→ **EXCERPT PROVIDED**
- Opening Delimiter -

= 1824 in paleontology =

==Dinosaurs==
- William Buckland realizes that fossils he previously believed to be of cetacean origin were actually Iguanodon fossils. This mistake cost him the chance to describe the genus himself.

===New taxa===

| Taxon | Novelty | Status | Author(s) | Age | Unit | Location | Notes | Images |
|---|---|---|---|---|---|---|---|---|
| "Iguanosaurus" | Gen. nov. | Nomen nudum | Anonymous | Barremian, 126-125 mya | Unknown | England | "Iguanosaurus" was first mentioned in a magazine article by an anonymous author (possibly Mantell) in 1824. The author suggested that Mantell was originally going to name the teeth "Iguanosaurus", but William Daniel Conybeare suggested that it be instead named Iguanodon. |  |
| Megalosaurus | Gen. nov. | Valid | Buckland | Bathonian, 166 mya | Taynton Limestone Formation | England | The Reverend William Buckland gives a presentation to the Geological Society describing the first scientifically named dinosaur, Megalosaurus on February 20. Later that year its formal scientific description is published in writing. |  |

==Pterosaurs==

===New taxa===

| Taxon | Novelty | Status | Author(s) | Age | Unit | Location | Notes | Images |
|---|---|---|---|---|---|---|---|---|
| Pterodactylus grandis | Sp. nov. | Nomen dubium | Cuvier | Kimmeridgian | Solnhofen limestone | Germany |  |  |

==Plesiosaurs==

===New taxa===

| Taxon | Novelty | Status | Author(s) | Age | Unit | Location | Notes | Images |
|---|---|---|---|---|---|---|---|---|
| Plesiosaurus dolichodeirus | Sp. nov. | Valid | Conybeare | Sinemurian, 199 mya | Blue Lias | England | Henry De la Beche and Conybeare named the genus in 1821, following up with the type species P. dolichodeirus in 1824. The species was named on the basis of a complete skeleton discovered by Mary Anning. |  |

==Pterosaurs==
- Cuvier reiterated his previous conclusions that Pterodactylus was a reptile that flew with membranous wings. He also advanced novel speculations about its paleobiology, like that it used the claws on its wings to climb trees and "crawled" quadrupedally when not in flight rather than walking on its hind limbs.

- Closing Delimiter -

→ **PROBLEM DESCRIPTION**
In the text on 1824 in paleontology, on what date did William Buckland present Megalosaurus to the Geological Society? The items stored after this text are not needed.

[Stored items]
- Opening Delimiter -

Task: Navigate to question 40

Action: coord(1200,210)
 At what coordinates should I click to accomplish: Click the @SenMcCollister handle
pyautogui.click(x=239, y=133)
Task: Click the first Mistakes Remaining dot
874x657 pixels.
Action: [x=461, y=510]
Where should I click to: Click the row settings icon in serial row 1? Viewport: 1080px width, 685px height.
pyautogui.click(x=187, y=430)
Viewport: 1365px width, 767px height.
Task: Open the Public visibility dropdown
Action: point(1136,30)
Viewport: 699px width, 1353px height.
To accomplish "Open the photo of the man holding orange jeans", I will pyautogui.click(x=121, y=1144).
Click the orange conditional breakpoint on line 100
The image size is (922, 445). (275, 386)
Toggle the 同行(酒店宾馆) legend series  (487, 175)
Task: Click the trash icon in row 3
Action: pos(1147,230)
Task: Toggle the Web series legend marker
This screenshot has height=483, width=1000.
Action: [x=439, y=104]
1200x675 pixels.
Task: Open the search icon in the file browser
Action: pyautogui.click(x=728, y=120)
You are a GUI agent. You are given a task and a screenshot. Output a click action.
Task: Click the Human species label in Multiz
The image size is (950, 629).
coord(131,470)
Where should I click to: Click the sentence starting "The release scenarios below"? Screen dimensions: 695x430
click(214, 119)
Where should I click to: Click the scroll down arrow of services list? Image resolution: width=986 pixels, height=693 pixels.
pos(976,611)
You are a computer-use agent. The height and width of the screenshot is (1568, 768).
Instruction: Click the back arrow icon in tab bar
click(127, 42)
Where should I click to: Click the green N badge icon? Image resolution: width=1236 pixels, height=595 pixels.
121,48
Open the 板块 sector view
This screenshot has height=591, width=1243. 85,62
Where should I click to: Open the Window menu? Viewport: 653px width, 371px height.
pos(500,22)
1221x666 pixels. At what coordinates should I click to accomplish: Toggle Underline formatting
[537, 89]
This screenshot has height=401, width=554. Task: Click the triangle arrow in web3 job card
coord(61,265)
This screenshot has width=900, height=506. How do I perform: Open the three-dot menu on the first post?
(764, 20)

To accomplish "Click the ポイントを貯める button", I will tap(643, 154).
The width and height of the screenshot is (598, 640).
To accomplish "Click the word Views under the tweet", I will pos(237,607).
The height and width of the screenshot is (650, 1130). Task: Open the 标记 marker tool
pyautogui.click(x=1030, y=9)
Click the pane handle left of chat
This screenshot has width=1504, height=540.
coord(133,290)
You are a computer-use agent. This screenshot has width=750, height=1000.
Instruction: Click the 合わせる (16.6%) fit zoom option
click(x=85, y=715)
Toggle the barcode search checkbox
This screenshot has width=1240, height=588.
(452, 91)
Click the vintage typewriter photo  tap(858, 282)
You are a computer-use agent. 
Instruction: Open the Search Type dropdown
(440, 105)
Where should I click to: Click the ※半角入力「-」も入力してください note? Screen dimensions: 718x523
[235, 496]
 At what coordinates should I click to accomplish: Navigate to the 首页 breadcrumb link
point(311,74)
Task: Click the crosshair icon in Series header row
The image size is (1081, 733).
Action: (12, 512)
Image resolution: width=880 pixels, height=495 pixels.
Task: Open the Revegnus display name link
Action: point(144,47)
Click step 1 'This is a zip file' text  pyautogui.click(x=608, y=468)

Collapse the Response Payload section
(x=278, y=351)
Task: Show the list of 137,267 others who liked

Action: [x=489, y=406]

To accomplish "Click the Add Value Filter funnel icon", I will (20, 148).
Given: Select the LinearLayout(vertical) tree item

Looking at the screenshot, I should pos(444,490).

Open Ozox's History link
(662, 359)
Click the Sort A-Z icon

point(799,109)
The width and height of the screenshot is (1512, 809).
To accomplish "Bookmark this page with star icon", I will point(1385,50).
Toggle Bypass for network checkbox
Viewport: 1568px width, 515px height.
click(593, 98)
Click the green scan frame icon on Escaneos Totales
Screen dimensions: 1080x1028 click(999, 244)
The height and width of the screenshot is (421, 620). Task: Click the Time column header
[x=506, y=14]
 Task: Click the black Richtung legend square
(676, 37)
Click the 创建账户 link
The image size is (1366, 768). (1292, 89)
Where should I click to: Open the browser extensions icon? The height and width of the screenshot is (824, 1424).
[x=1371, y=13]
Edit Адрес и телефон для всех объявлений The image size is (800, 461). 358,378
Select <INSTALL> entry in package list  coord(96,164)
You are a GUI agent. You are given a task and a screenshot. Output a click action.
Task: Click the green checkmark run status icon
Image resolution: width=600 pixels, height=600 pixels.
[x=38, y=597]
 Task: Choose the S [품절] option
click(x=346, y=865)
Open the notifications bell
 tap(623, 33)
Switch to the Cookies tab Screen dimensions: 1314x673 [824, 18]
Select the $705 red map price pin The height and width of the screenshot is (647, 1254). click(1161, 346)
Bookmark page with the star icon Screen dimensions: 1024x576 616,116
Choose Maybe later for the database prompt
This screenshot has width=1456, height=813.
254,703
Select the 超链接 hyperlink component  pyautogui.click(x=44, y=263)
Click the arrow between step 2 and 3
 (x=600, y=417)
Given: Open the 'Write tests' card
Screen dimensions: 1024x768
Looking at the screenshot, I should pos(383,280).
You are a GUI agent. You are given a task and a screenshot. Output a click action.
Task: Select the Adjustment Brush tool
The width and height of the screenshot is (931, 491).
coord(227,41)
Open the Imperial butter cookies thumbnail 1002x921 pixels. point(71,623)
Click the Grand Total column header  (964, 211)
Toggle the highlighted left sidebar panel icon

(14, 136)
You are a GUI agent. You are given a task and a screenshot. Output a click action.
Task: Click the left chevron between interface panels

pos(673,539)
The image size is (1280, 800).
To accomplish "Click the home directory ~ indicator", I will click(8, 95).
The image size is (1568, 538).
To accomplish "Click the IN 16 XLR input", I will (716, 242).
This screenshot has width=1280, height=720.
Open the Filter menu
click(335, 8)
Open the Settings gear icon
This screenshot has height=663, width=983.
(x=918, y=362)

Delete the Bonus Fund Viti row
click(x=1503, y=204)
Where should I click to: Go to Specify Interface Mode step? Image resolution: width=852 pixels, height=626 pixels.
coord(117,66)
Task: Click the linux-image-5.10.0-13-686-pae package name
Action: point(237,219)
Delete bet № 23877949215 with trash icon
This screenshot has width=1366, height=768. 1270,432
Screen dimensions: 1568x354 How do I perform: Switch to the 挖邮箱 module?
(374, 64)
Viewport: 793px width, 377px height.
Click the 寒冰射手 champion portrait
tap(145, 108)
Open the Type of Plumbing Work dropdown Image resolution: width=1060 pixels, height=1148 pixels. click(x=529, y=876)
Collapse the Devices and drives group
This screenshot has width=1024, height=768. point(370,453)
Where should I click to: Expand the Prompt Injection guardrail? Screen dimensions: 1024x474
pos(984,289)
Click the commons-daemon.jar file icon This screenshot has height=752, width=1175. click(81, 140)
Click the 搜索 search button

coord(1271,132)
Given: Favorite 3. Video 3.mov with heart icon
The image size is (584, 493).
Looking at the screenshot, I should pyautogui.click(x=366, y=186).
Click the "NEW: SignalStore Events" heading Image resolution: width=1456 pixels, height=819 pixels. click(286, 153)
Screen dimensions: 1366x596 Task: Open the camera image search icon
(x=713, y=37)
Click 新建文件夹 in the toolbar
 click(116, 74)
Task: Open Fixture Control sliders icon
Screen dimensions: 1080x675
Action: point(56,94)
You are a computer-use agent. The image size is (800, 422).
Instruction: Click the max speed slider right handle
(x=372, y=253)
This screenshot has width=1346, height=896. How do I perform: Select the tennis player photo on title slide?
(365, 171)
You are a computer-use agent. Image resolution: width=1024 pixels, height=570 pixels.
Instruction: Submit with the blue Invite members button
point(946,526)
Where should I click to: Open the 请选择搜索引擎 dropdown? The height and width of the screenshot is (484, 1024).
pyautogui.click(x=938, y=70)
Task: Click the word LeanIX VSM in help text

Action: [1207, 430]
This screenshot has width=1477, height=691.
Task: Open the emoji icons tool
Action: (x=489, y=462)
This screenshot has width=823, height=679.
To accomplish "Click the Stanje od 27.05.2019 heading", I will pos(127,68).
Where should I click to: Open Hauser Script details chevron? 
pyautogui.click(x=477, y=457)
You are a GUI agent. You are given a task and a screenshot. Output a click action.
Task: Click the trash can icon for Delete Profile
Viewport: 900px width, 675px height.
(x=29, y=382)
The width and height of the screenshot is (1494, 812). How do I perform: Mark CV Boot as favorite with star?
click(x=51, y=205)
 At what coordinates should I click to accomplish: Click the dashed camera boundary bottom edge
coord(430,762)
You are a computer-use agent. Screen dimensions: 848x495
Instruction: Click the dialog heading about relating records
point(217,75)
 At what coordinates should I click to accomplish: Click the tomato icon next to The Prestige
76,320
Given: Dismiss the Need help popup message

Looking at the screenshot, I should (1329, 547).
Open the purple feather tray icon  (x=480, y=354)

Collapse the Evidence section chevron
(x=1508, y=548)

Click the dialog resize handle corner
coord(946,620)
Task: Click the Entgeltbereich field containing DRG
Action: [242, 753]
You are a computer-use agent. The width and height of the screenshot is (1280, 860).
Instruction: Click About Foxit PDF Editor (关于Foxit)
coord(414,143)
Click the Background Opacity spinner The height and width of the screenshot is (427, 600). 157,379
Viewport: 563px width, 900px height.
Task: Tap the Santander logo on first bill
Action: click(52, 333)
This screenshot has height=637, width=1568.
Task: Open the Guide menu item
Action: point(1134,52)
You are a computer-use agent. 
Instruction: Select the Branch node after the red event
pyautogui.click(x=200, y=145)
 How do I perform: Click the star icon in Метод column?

- Closing Delimiter -

→ **ANSWER SPACE**
February 20